### DOCUMENTO ###

En palabras de Benedicto XVI, la misión del católico es anunciar a Cristo al mundo, para ello es imprescindible desechar la idea que hoy nos intentan imponer de que la religión es un asunto privado, no un tema de conversación entre personas educadas. No se puede reducir la fe a una motivación para el actuar individual, para el individualismo. No puede haber una identidad cristiana evangelizadora si lo laicos no somos personas que vivamos más el apego al Reino de Dios. Compartir a Cristo con los demás no es lo mismo que compartir un consejo para invertir en bolsa o una receta de una tarta riquísima. Es una actuación esencialmente personal que hace que saltemos a la palestra para convertirnos en testimonio vivo de la verdad que compartimos, haciendo que nuestras acciones empiecen entonces a ser medidas por el rasero de nuestras palabras, con la dificultad añadida, de que la cultura circundante, es muy diferente a la que el Evangelio nos invita a vivir. La cultura se ha vuelto tóxica, y es tan grande la distancia que separa la vida que el mensaje de Cristo nos invita a vivir, de la vida a la que nos invita la sociedad, que a veces no podemos salvarla, haciendo auténticas obras malabares para cerrar esta brecha. A esto nos llama nuestra misión, a transformar no sólo a las personas concretas, sino toda la cultura, haciéndonos ver que así como la descristianización de la sociedad ha alejado de la iglesia a innumerables mujeres y hombres, del mismo modo podemos hacer que estos mismos hombres y mujeres que un día se alejaron de la iglesia hoy vuelvan a ella.
Minutos antes de que Jesús ascendiera al Padre, les dijo a sus discípulos: “Id, pues, y haced discípulos a todos los pueblos, bautizándolos en el nombre del Padre y del Hijo y del Espíritu Santo; y enseñándoles a guardar todo cuanto os he mandado” (Mt28,19-20). El mandato “Id” apunta a la misión, a la proclamación inicial, el movimiento del discípulo que se dirige al mundo para proclamar la Buena Nueva. “Enseñándoles a guardar todo cuanto os he mandado” indica la labor catequética del cristiano, y el “bautizándolos” señala el elemento sacramental de la misión: la llamada a traer a todos los pueblos de la tierra a la familia de Dios. Este es el motivo por el que la misión debe basarse en la Eucaristía, que nos da la fuerza necesaria para crecer en el amor y en la fe y nos obliga a compartir esa fe con otros. Cuando comprendemos esto, comprendemos el auténtico alcance de la misión, vemos la plenitud de la fe que se nos encomienda compartir, y vemos la plenitud de la misión a la que estamos llamados.

### EXTRACTOS DE REGISTROS ###

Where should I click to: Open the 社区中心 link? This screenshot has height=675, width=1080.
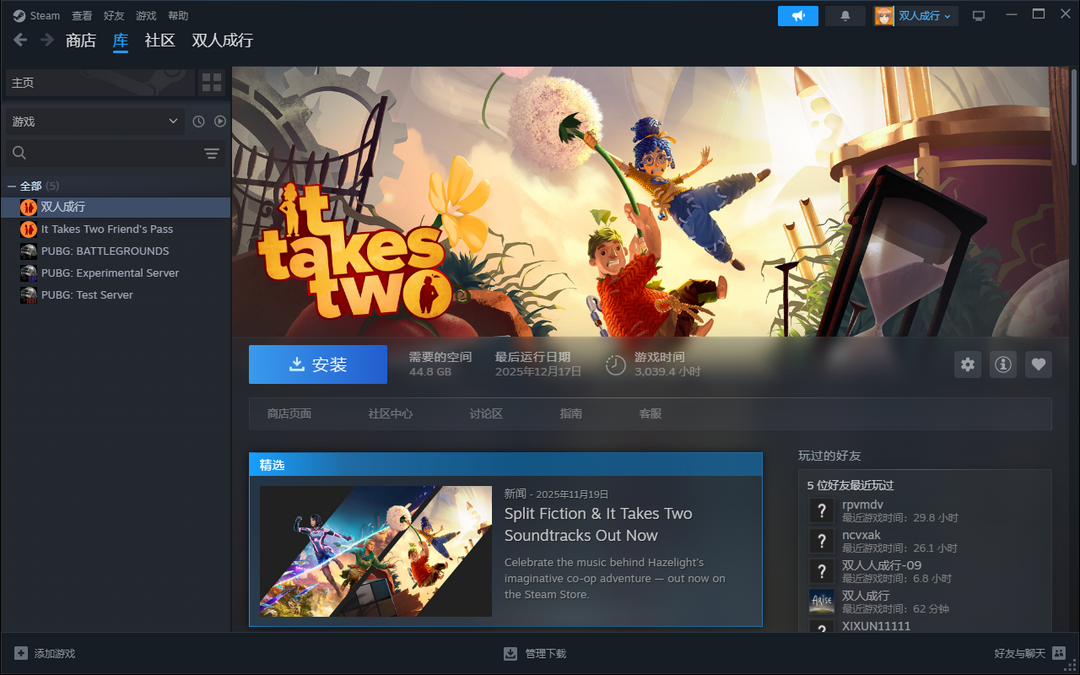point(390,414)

###
### EXTRACTOS DE REGISTROS ###

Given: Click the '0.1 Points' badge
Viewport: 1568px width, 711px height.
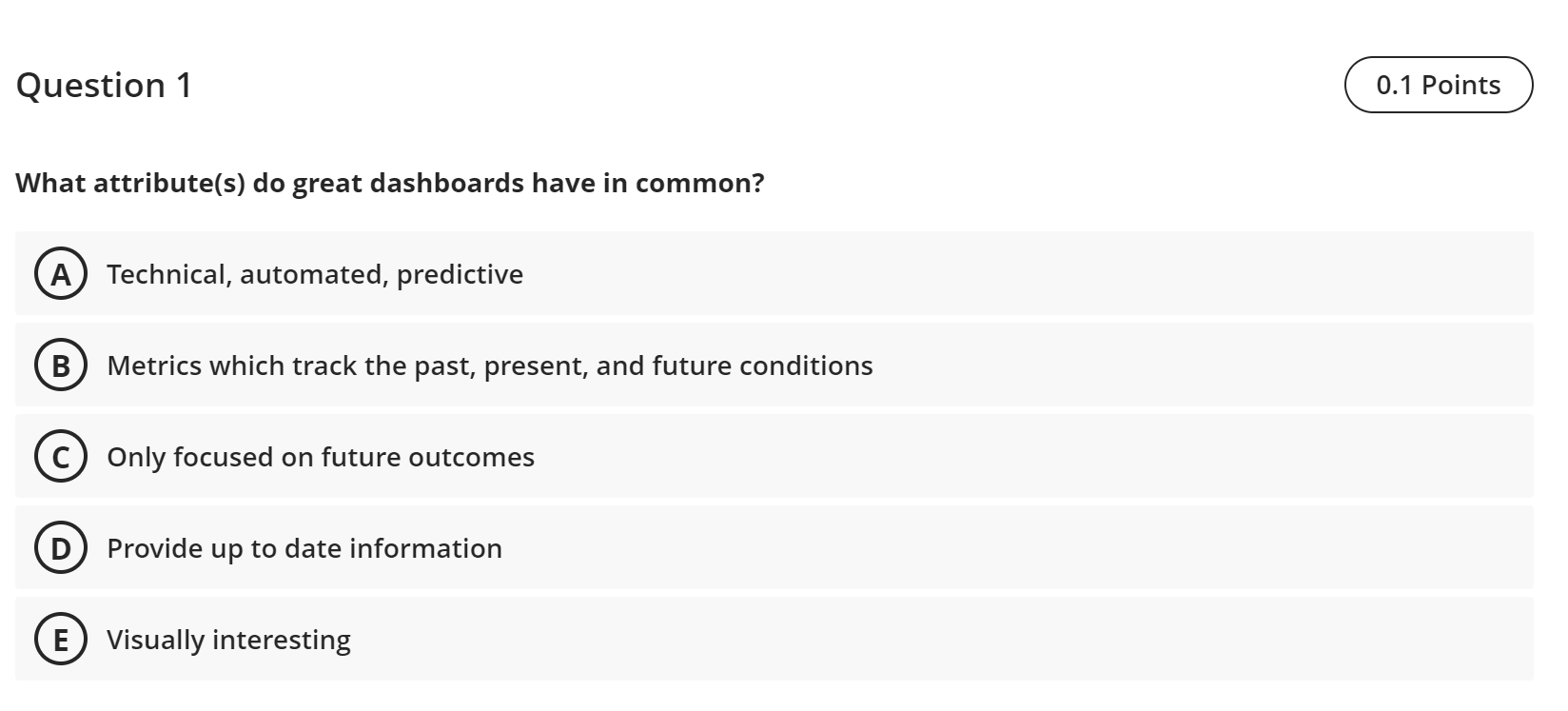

###

TAREAS
A – En el texto sobre la misión, ¿qué elemento de la misión señala la palabra «bautizándolos»?
B – ¿Concuerdan con el texto sobre la misión las siguientes afirmaciones? Responde sí o no a cada una y cita las palabras del texto que lo deciden. (i) El texto sostiene que la religión es un asunto privado. (ii) Según el texto, la misión debe basarse en la Eucaristía. (iii) El texto afirma que compartir a Cristo equivale a compartir una receta de cocina.
C – ¿Cómo seguiría el texto sobre la misión? Escribe su continuación a partir de la última oración.
Los ítems son material aparte y no guardan relación con el texto sobre la misión.

RESPUESTAS POR TAREA
A – El elemento sacramental de la misión: la llamada a traer a todos los pueblos de la tierra a la familia de Dios.

B –
(i) No: «es imprescindible desechar la idea que hoy nos intentan imponer de que la religión es un asunto privado».
(ii) Sí: «la misión debe basarse en la Eucaristía».
(iii) No: «Compartir a Cristo con los demás no es lo mismo que compartir un consejo para invertir en bolsa o una receta de una tarta riquísima».

C –
Hace casi dos mil años, en Galilea, Jesús llamó a Simón Pedro junto a sí una y otra vez: cuando Pedro, con su hermano Andrés, fueron a ver a Jesús por primera vez; cuando Jesús utilizó la barca de Pedro para predicar desde el agua; cuando las redes de Pedro reventaban por la enorme cantidad de peces; cuando Pedro caminó sobre las aguas; cuando Jesús habló con Pedro en la playa del lago Tiberiades después de la Resurrección… cada una de estas acciones de Jesús era una llamada a un nivel de fe más profundo. A medida que Pedro iba teniendo esos encuentros, aprendía más sobre Jesús y sobre sí mismo. Aprendió todo lo que podía llegar hacer si confiaba en Dios. Y aprendió que, a pesar de toda su fe, podía traicionar a Aquel que amaba tanto. Cada sí de Pedro se convertía en una lección de humildad, una humildad que le permitió al final recibir la fuerza para llevar a otros a Cristo.  Pedro es un ejemplo real en nuestras vidas, ejemplo que debemos imitar. Cada día, en las circunstancias ordinarias de nuestra vida, Cristo nos llama junto a sí, no hay una sola llamada, hay muchas, por lo que un solo sí no es suficiente. La vida del cristiano es un continuo sí a Dios, cuantas más veces le decimos sí más crece en nosotros el amor, necesario e imprescindible para la misión.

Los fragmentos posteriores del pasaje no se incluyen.